**AIM OF THE EXERCISE:** Below are some records; copy each line in them that contains "section".
== == ==
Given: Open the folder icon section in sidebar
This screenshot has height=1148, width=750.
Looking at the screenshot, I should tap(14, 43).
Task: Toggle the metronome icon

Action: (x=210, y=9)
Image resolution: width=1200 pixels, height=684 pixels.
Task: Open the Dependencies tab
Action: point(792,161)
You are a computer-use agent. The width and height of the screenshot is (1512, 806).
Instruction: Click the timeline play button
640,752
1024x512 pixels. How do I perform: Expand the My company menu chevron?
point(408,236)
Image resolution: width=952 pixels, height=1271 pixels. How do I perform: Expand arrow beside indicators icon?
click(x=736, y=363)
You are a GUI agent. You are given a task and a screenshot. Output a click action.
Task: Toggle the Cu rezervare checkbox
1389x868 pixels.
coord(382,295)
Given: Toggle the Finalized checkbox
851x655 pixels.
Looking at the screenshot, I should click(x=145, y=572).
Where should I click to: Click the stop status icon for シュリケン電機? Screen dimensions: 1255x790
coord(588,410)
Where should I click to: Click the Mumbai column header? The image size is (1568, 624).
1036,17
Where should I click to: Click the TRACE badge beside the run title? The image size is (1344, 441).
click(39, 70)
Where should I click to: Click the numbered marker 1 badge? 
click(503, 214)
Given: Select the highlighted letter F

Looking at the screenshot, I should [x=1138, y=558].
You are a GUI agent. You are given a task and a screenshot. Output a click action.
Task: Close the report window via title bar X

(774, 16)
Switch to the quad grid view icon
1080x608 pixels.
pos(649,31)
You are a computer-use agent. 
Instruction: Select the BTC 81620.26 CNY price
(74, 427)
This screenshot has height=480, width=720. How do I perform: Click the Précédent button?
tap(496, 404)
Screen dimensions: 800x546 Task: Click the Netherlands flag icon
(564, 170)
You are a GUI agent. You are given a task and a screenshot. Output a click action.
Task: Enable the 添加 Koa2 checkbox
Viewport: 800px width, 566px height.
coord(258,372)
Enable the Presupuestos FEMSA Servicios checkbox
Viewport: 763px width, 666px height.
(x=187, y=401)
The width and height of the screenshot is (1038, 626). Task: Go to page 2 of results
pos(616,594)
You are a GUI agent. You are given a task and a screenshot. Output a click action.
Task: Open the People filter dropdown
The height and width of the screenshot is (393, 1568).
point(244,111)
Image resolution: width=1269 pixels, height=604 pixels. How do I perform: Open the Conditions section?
== == ==
**WRITTEN SOLUTION:**
Given: Open the folder icon section in sidebar
Image resolution: width=1269 pixels, height=604 pixels. How do I perform: Open the Conditions section?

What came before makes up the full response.